* **GIVEN DATA**
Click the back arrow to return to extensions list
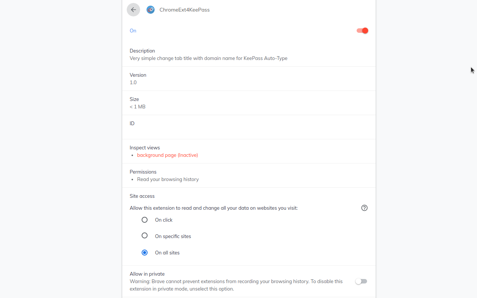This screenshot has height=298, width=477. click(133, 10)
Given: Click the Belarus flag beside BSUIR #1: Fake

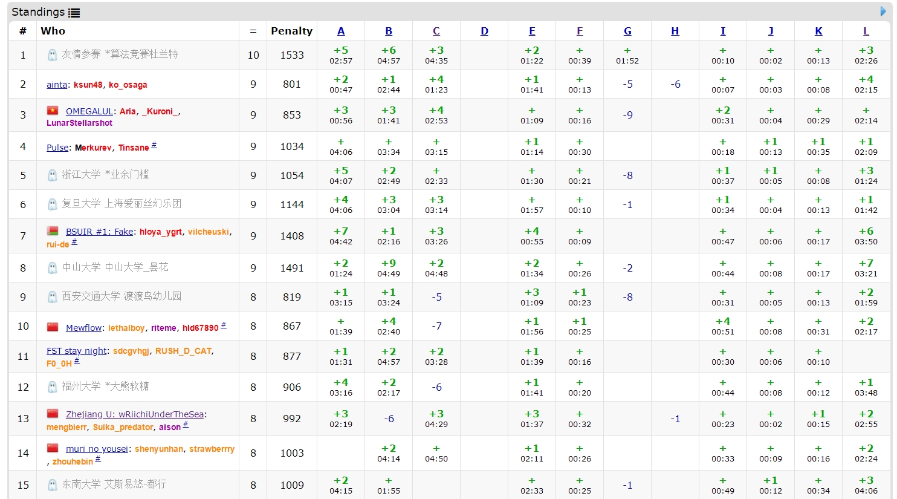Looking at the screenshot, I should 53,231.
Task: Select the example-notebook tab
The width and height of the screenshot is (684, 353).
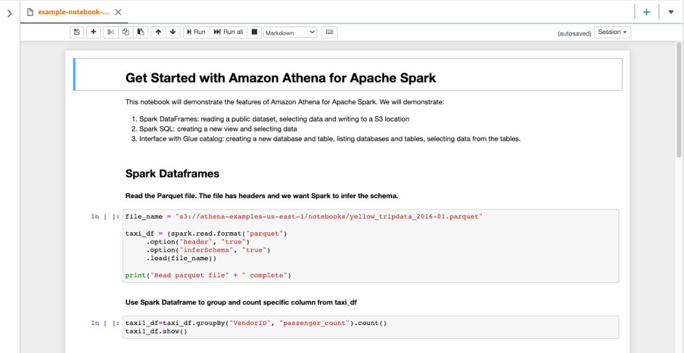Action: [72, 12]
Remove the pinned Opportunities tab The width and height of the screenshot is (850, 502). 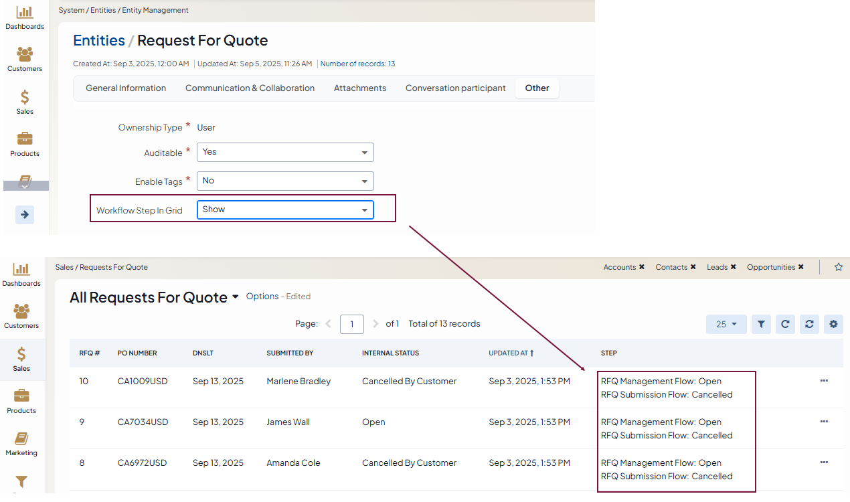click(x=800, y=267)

==

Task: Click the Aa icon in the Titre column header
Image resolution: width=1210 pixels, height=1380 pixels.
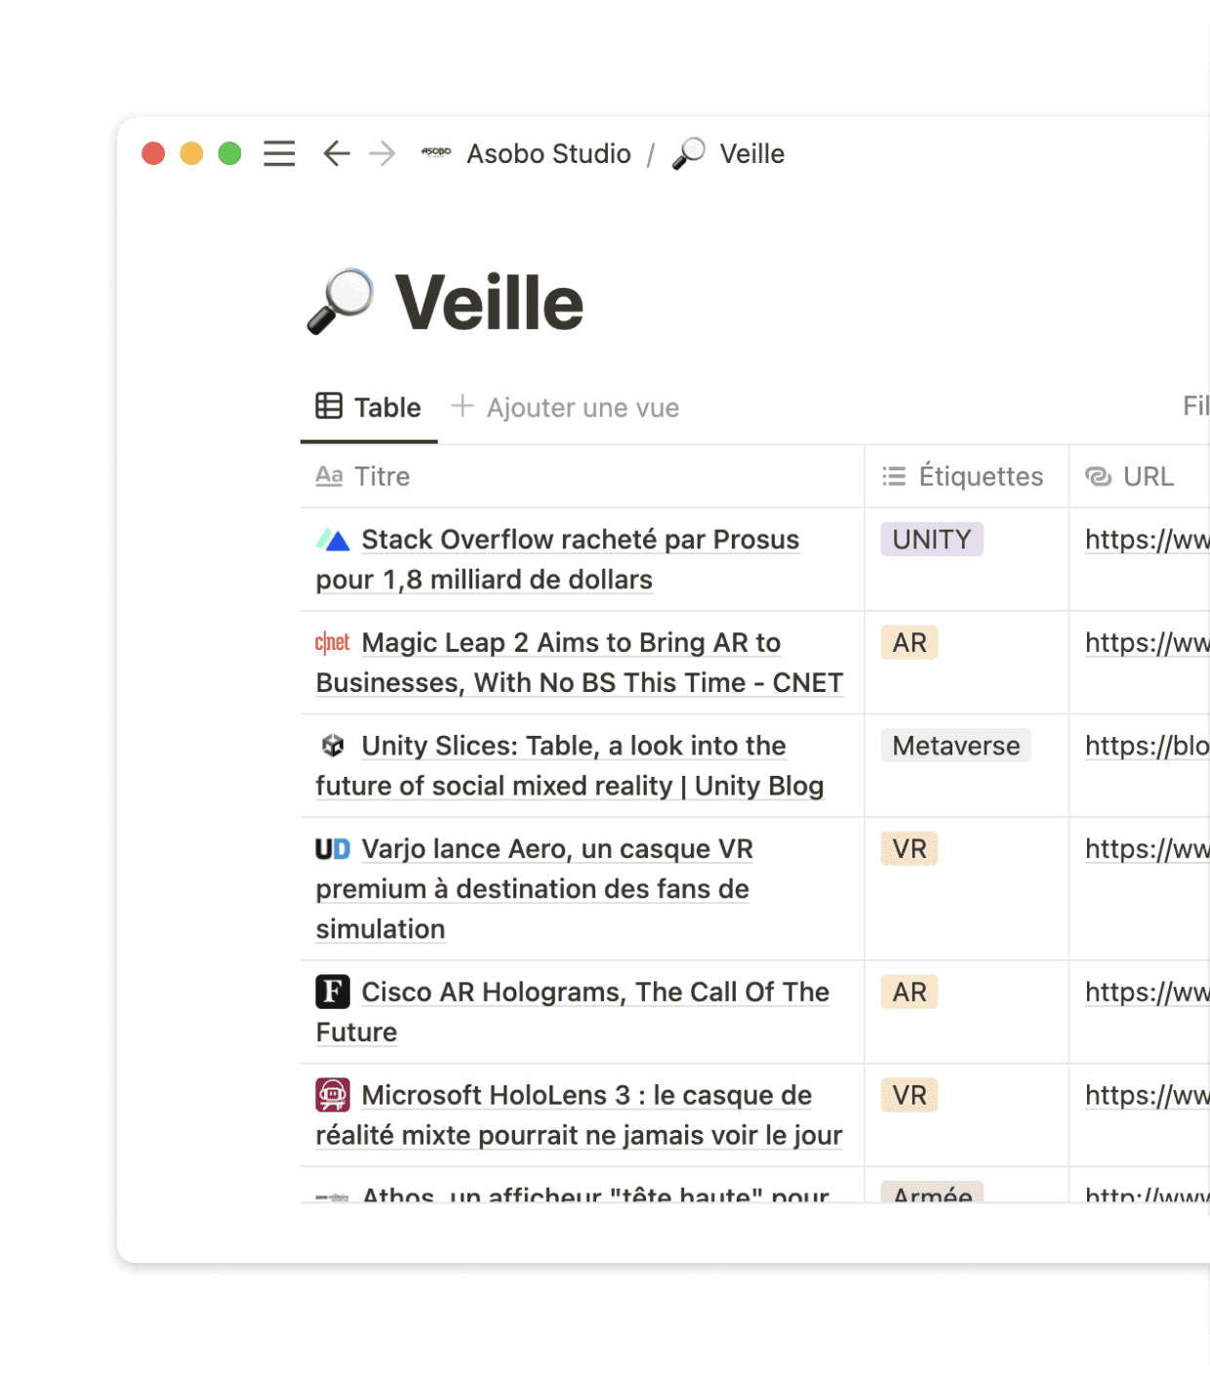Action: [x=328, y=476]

* **ASSIGNMENT**
Throughout the listing, how many lines contain the string "Task"? Give the number on its own.

* **EXERCISE RESPONSE**
2